Alongside the accolades, there have been opposing and even angry reactions to Netflix’s move, mostly among Palestinian filmmakers in Israel whose works haven’t been included in the category. These creators declined to comment on the record but all conveyed the same message: “Included or not, we don’t need Netflix to tell the Palestinian story.”
Samah Bsoul, a critic and film scholar, says it’s important to expose millions of viewers around the world to Palestinian films, but she has reservations. “I would have preferred clear criteria,” she says. “There’s a broad collection there with no unifying thread, and the choice seems to me to be random and unconstructive.”
According to Ranin Boulos, who appeared in the 2004 film “The Syrian Bride,” there is a problem with partial depictions, ones that don’t necessarily reflect the daily reality.

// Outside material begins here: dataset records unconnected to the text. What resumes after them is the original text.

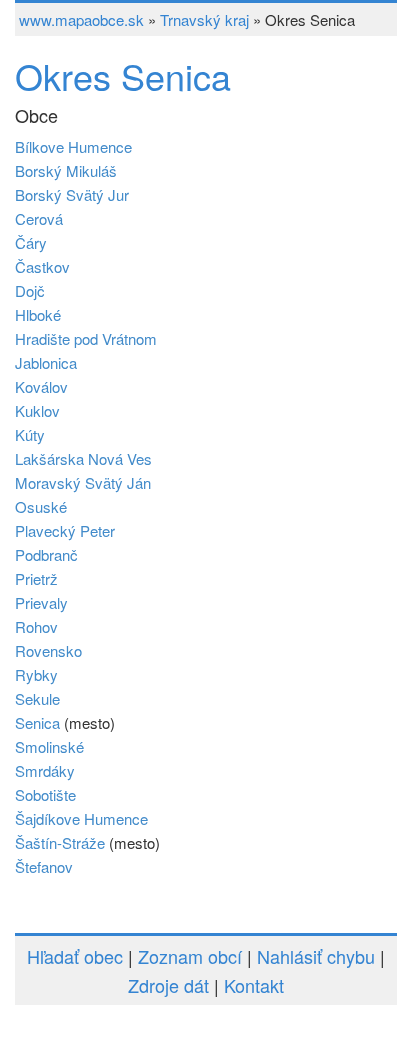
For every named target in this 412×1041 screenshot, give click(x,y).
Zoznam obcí (190, 956)
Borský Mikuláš (66, 170)
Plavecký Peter (65, 530)
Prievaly (41, 602)
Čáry (31, 242)
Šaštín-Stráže (60, 842)
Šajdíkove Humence (81, 818)
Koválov (41, 386)
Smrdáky (45, 770)
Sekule (37, 698)
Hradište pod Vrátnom (86, 338)
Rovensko (48, 650)
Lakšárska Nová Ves (83, 458)
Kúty (30, 434)
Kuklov (37, 410)
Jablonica (46, 362)
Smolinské (49, 746)
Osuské (41, 506)
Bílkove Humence (73, 146)
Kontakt (254, 985)
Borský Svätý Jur (72, 194)
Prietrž (36, 578)
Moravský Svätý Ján (83, 482)
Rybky (36, 674)
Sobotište (45, 794)
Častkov (42, 266)
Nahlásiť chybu (316, 956)
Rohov (36, 626)
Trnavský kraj (204, 19)
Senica (37, 722)
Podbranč (46, 554)
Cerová (39, 218)
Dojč (30, 290)
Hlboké (38, 314)
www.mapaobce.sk (81, 19)
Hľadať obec (75, 956)
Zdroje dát (168, 985)
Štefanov (44, 866)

“The category ‘Palestinian Stories’ indeed includes films important to the Palestinian narrative,” she says, but adds that the roster leaves out films such as “Jenin, Jenin” by Mohammed Bakri or “Arna’s Children” by Juliano Mer-Khamis, who was murdered in Jenin in 2011. “It raises questions that the category lacks films that explore the debate with all its complexities.”
Bsoul agrees and gives examples of how Netflix chose movies that don’t reflect the Palestinian narrative. “Omar,” for instance, in the suspense category, is described as a film that contains violence. “Bonboné,” about a prisoner smuggling out his semen, is classified as a movie about social issues.

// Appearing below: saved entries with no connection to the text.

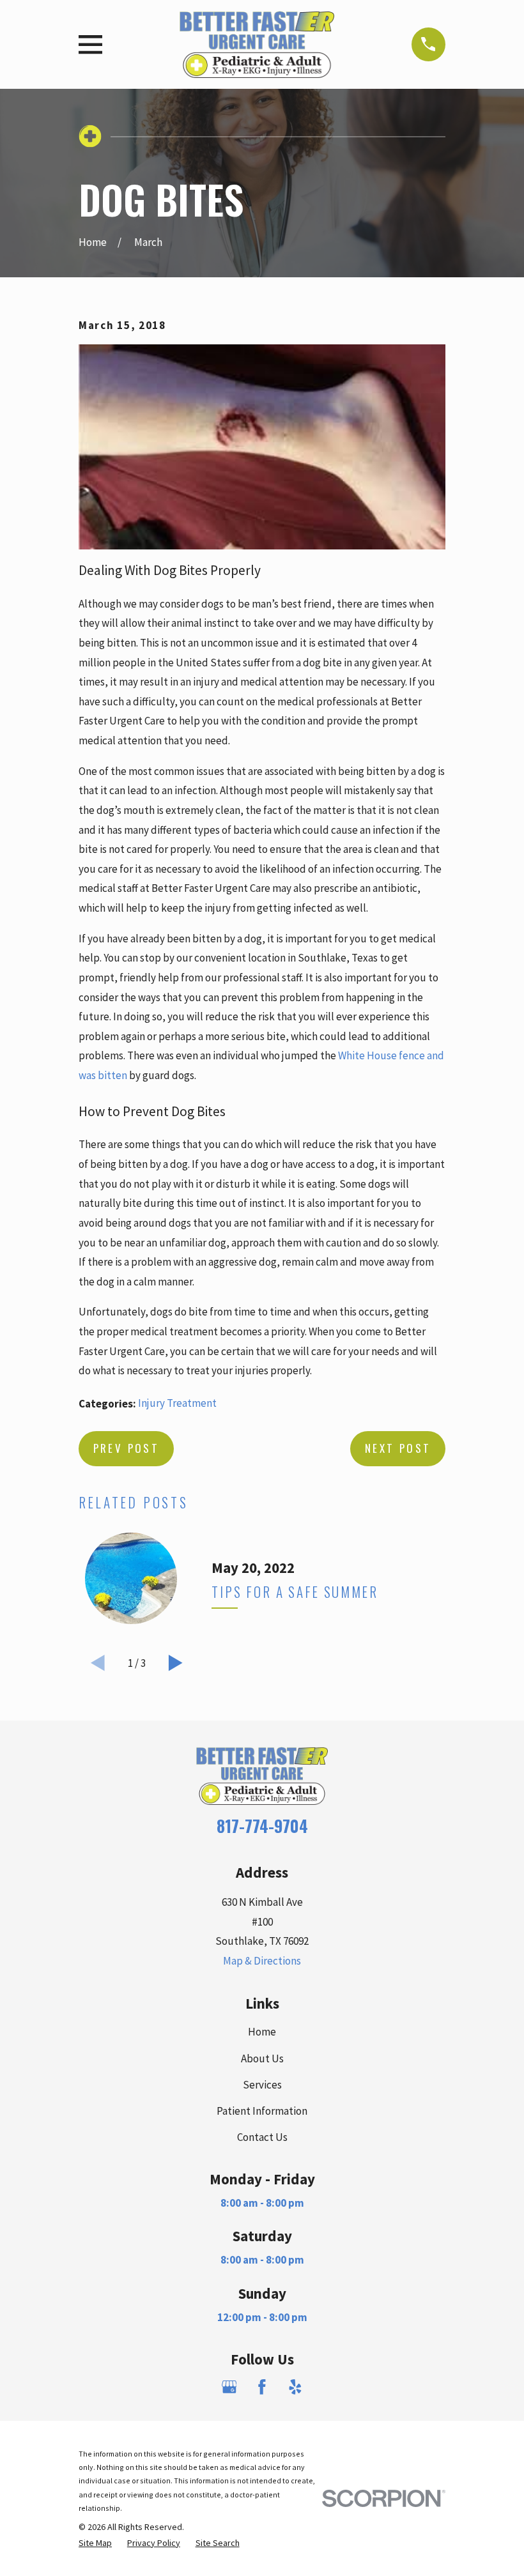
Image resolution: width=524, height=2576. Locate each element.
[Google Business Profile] (229, 2387)
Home (262, 2032)
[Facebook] (262, 2387)
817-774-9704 (262, 1825)
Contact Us (262, 2137)
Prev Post (126, 1448)
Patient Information (262, 2111)
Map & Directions (262, 1961)
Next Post (398, 1448)
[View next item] (176, 1663)
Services (262, 2085)
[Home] (257, 44)
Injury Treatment (177, 1403)
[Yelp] (295, 2387)
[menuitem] (95, 2543)
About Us (262, 2058)
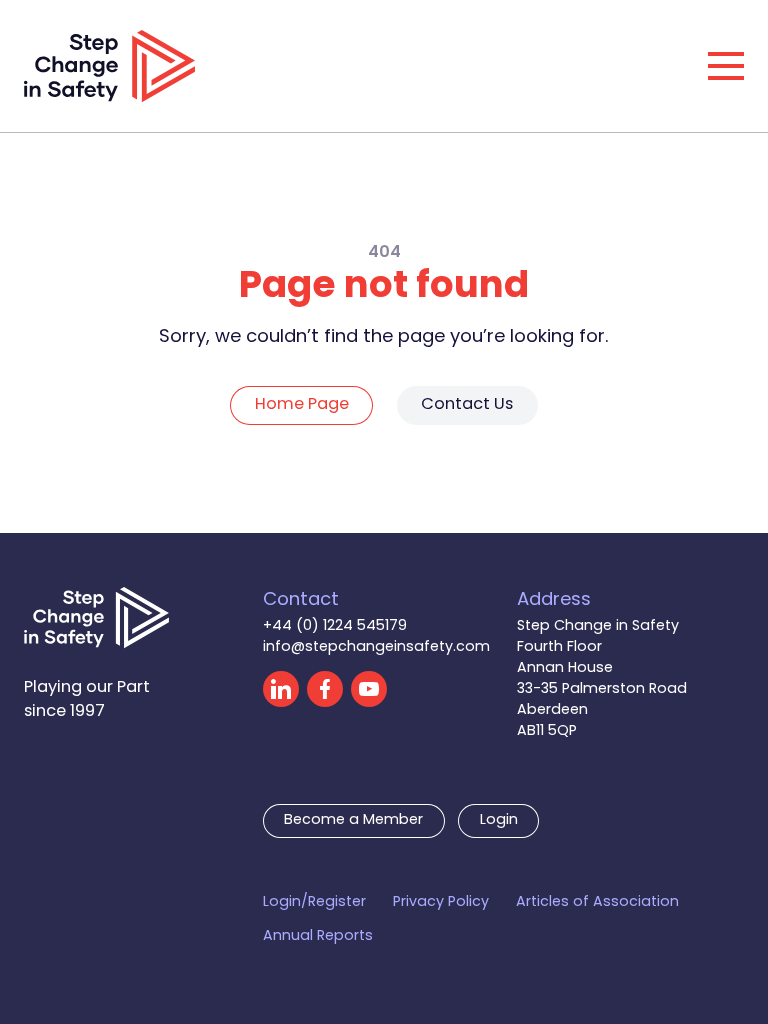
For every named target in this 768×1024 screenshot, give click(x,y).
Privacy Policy (441, 902)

The drama “3000 Nights,” about female Palestinian prisoners, is in the “Emotional Films” category. And “The Present” by British-Palestinian director Farah Nabulsi is presented as a movie about Yusef from the West Bank, a normal guy searching for a present for his wife, with no context about Yusef’s real problem – the occupation.
From Israel? No Thanks
Director Bilal Yousef of the village of Daburiye in northern Israel says Netflix’s lineup doesn’t include topics of concern to Palestinians in Israel and doesn’t address the identity aspect.
“The definition of Palestinian identity in Israel is very complex and there isn’t much [cinematic] tackling of it,” he says. He contrasts this with his film “Back to One’s Roots,” which won the documentary award at the Dubai International Film Festival in 2009.
He says the status of Palestinian directors in Israel is disputed; they’re often discriminated against or marginalized because they live in Israel, so the “Palestinian-ness” of their work is dubious to foreign production companies. He says this is the reason the work of Palestinian filmmakers from Israel is so underrepresented on Netflix.
“Most of the films in the Palestinian category are by Palestinian creators from abroad or the West Bank,” he says. “There are hardly any by Palestinian filmmakers or directors who are citizens of Israel, and this situation repeats every time with other platforms as well.”
Bsoul emphasizes the difference between Netflix’s classifying of these films and its categories for other movies and series. “All the definitions are totally sterile, descriptions devoid of any political connection to the occupation, to a 74-year national conflict,” she says.
“If anyone thinks the Netflix descriptions are apolitical, I suggest they read the synopsis of ‘Munich’ by Steven Spielberg, which includes the term ‘Palestinian terrorists.’ In the description of the series ‘Fauda,’ an Israeli agent is said to have gone ‘to hunt’ for a Palestinian fighter.”
Bsoul says that “after Fauda’s success and ratings in the Arab world – unrelated to the anger over the content – I’m afraid that this choice by Netflix is an attempt to create ‘balance’ between the two narratives.”
According to Ballan, the consideration in creating the Palestinian category was largely financial: competition for the heart and dollars of the Arab audience.
“You can’t ignore the heavy competition. Netflix has rivals in the Arab world like the Shahid channel that belongs to the Saudi MBC network and the Egyptian Watch Channel,” he says. “So to encourage viewership from the Arab world, it launched a lineup of Palestinian stories that aren’t on rival platforms.”